China’s leading port for unloading and processing squid is reporting a surge in throughput this year.
Zhoushan, located south of Shanghai, recorded a 61 percent year-on-year increase in its squid landings in the first half of 2021, according to the management bureau of the Zhoushan Distant-Water Fishery Port, which manages the port and adjacent industrial park.
More than 190,000 metric tons (MT) of squid, landed by 214 vessels operating in the Southwest Atlantic and East Pacific, has reached Zhoushan thus far in 2021. The vessels have also landed 100,000 MT of tuna, according to the release from port management.
Lou Hong, the portside manager of a major local fishery firm, Zhoushan Hui Qun Distant Water Fishery Development Co, said his company has thus far managed to prevent COVID-19 from infecting its workers and was fully operational again this spring, following China’s national lockdown in 2020.

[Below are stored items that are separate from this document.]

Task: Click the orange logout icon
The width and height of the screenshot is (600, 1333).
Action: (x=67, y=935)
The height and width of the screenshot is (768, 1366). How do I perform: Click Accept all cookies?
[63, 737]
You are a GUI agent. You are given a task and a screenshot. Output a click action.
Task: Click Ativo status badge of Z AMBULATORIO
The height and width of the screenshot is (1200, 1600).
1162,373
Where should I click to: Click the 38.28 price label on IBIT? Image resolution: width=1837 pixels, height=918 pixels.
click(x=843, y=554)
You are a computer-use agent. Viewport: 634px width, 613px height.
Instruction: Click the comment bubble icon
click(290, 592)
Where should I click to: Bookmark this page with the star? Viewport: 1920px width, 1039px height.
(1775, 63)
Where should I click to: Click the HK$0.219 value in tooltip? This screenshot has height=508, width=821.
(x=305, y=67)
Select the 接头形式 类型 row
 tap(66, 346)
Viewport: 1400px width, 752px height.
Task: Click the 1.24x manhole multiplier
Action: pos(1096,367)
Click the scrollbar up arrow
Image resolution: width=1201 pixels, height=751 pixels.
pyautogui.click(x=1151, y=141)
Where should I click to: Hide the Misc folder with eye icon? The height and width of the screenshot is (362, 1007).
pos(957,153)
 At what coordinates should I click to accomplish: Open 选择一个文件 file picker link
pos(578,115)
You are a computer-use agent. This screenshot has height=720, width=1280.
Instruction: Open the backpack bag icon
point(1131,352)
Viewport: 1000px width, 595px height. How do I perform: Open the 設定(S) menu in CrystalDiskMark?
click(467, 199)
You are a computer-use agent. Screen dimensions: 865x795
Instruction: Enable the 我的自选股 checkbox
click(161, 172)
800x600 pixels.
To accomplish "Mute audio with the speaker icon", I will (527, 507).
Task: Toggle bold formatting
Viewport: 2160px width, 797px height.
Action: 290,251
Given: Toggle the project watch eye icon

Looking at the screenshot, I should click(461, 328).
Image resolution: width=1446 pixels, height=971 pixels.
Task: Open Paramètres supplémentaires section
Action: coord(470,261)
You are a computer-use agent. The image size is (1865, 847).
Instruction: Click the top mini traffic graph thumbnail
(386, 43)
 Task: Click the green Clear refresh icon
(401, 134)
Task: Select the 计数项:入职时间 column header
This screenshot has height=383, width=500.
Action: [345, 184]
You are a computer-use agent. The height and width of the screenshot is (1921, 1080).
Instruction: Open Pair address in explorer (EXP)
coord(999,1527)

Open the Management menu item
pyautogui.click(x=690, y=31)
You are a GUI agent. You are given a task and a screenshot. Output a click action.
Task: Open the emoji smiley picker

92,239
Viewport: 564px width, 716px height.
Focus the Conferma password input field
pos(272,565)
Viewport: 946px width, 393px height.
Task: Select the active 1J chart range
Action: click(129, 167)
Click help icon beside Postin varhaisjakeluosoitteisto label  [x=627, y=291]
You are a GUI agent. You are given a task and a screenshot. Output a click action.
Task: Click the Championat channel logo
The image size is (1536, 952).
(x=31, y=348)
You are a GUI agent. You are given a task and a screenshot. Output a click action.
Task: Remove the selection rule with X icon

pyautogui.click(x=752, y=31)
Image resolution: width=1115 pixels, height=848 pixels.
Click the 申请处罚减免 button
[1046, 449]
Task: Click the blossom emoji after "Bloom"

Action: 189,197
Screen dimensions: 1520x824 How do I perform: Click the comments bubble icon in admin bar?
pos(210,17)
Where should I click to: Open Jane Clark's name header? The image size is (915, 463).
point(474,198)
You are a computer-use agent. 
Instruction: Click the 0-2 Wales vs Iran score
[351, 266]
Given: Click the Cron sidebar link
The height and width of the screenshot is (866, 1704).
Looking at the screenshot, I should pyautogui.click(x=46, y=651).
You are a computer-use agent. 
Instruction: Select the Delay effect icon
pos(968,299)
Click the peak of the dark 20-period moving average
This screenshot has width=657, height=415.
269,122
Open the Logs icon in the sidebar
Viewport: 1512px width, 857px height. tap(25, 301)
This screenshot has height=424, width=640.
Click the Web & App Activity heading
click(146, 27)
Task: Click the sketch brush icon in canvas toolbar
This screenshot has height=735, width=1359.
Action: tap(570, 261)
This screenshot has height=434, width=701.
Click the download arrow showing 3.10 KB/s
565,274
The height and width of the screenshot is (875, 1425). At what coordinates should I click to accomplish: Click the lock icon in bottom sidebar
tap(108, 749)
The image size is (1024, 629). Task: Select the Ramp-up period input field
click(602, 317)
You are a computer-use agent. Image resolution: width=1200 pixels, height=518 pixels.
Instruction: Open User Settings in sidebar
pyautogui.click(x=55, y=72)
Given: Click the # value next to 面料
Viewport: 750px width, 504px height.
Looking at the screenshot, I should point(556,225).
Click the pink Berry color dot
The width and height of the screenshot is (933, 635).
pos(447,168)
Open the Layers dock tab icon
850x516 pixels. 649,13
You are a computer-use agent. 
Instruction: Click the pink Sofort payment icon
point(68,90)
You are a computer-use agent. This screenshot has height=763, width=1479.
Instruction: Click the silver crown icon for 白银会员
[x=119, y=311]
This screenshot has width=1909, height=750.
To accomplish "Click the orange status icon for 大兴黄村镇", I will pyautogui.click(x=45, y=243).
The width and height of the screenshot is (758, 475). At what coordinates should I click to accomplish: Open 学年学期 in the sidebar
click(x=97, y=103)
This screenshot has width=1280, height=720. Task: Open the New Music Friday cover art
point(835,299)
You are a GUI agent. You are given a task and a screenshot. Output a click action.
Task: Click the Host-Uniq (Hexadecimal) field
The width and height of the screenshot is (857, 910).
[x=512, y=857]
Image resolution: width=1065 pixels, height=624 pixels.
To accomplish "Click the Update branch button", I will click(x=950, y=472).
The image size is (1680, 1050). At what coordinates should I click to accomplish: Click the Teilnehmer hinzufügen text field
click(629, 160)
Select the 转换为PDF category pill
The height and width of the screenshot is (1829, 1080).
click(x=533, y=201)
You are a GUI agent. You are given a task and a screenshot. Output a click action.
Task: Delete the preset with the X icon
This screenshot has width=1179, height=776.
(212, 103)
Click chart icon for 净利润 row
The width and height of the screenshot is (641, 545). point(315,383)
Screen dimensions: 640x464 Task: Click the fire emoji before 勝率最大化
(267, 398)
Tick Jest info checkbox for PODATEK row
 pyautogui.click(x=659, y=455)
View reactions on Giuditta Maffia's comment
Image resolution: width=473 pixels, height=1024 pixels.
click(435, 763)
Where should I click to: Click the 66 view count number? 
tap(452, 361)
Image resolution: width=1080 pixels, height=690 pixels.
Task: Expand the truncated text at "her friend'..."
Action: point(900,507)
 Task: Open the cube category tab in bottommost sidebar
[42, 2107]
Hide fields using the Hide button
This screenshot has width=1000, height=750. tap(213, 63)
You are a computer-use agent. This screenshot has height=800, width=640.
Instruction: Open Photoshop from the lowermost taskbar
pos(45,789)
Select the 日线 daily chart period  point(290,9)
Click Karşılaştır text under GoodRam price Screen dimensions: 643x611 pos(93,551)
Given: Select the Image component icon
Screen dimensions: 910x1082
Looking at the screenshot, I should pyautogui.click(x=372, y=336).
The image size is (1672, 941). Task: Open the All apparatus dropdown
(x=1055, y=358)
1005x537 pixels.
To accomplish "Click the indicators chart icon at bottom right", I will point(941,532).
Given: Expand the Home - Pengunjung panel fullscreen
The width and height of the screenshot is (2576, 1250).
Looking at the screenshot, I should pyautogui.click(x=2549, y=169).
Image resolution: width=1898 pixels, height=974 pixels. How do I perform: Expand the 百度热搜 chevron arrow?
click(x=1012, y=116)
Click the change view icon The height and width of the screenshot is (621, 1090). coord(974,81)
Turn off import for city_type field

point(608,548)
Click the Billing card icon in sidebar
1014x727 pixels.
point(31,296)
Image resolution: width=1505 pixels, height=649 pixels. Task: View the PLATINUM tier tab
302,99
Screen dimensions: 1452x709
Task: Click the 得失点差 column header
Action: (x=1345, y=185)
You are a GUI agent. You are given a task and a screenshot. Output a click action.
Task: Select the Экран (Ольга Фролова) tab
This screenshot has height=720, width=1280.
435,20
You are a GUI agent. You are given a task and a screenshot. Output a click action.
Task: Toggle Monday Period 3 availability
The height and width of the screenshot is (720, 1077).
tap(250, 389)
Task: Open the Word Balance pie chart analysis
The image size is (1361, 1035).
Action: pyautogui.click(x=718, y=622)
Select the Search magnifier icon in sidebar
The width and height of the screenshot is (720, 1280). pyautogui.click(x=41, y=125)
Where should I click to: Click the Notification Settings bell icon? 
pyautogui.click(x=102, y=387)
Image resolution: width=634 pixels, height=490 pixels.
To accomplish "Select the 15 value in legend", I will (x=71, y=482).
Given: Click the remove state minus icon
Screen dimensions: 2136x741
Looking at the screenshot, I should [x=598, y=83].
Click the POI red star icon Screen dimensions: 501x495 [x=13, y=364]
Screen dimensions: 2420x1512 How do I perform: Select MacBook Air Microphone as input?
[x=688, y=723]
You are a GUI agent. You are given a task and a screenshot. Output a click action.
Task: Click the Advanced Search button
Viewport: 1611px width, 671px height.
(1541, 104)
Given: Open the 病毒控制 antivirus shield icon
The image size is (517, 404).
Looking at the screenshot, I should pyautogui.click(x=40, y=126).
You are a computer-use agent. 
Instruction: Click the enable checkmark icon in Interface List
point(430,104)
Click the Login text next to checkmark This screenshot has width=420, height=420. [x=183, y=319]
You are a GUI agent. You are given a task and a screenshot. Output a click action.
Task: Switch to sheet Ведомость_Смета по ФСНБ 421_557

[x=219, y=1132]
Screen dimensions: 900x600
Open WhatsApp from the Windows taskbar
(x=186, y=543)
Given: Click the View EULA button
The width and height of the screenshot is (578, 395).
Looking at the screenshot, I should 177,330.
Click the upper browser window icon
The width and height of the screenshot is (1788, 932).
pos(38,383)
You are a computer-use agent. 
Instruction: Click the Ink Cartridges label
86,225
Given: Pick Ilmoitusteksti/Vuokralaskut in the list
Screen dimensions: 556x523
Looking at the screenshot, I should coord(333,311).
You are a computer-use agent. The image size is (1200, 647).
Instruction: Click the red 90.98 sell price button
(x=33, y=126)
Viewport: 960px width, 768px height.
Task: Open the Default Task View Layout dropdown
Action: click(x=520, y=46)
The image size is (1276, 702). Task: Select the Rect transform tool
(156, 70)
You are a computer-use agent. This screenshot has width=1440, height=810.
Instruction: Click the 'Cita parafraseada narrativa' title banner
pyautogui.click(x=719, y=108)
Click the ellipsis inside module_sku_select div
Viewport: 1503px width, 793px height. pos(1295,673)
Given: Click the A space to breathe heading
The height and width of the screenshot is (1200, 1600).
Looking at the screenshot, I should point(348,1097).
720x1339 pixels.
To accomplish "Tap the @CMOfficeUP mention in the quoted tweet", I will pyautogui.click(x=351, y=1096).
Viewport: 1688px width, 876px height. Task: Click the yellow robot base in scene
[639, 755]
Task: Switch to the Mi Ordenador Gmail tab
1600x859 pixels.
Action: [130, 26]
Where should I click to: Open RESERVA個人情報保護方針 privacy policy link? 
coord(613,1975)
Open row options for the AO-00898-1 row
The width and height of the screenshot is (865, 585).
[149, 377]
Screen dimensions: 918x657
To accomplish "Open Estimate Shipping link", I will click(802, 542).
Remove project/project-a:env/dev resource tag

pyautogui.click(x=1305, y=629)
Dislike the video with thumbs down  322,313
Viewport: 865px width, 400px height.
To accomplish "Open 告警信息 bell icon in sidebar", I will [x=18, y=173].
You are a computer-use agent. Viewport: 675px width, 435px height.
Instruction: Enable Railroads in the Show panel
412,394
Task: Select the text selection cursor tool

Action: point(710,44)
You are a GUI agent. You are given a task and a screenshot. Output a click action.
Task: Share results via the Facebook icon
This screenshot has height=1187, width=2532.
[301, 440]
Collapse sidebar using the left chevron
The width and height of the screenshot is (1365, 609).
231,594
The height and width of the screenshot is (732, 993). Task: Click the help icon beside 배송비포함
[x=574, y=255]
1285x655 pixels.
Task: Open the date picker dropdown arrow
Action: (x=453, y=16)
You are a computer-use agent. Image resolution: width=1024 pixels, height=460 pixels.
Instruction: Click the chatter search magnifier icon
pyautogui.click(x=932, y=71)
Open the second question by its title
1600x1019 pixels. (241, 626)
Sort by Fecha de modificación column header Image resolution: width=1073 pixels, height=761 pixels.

This month, Zhoushan’s distant-water fishing vessels will cease operations in the Southwest Atlantic as part of a fishing moratorium organized by the Chinese government. But OPRAS, an Argentine campaign group, told SeafoodSource the moratorium is meaningless because it starts after the squid stocks are already exhausted following a season operated by Chinese vessels that typically runs from January to the end of June.